- _PROVIDED ENTRIES_
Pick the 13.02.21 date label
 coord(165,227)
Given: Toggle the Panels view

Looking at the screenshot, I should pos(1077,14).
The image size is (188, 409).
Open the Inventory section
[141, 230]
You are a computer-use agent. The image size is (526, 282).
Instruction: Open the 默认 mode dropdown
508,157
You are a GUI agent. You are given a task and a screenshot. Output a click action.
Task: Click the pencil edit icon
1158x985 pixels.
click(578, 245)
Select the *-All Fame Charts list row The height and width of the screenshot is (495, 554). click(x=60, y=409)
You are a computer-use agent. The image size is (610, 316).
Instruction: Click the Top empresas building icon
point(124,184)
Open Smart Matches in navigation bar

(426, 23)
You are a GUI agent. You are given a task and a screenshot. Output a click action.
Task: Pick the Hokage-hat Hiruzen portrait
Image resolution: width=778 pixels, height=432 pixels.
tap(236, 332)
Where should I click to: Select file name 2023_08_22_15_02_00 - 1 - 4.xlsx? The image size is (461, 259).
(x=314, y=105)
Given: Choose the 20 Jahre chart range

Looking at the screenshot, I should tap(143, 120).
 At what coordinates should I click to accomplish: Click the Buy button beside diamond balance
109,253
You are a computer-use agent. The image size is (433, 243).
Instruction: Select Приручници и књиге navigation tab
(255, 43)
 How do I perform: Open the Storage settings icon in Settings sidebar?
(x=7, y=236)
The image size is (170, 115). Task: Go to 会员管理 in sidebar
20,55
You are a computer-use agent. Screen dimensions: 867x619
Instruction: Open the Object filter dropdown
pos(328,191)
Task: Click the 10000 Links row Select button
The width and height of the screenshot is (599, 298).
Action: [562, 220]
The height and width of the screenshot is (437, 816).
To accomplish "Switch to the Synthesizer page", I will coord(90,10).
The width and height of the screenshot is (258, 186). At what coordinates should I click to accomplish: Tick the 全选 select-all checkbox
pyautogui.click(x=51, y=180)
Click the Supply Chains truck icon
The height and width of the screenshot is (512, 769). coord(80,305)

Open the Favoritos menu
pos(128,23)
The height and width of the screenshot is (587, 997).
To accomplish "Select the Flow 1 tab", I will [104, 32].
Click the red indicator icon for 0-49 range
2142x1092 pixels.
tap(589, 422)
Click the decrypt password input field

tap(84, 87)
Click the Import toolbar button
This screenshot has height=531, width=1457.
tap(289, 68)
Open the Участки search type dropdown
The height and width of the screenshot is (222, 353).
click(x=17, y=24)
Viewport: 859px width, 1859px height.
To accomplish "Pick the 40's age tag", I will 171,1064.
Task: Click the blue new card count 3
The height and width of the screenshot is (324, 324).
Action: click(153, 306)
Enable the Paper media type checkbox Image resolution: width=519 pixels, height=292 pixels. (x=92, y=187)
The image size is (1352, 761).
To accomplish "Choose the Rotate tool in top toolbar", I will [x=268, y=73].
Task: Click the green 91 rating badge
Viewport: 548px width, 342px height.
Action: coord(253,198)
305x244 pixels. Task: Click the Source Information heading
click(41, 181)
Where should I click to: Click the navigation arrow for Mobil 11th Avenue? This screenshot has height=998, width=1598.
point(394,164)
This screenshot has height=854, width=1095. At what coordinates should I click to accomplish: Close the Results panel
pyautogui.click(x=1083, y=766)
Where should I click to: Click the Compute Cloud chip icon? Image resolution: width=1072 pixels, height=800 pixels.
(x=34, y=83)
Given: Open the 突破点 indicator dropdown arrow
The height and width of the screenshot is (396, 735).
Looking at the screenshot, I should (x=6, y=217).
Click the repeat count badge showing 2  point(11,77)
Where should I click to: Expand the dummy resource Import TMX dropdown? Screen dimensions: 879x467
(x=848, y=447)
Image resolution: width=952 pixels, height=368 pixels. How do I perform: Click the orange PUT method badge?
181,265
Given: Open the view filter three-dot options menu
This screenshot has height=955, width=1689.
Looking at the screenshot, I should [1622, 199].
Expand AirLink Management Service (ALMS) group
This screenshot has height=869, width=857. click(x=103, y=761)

- _WHAT THIS TASK INVOLVES_
Scan the lines above for the word "count". Return each one that has it.

- _SOLUTION TO THE PROBLEM_
Task: Click the blue new card count 3
Click the repeat count badge showing 2  point(11,77)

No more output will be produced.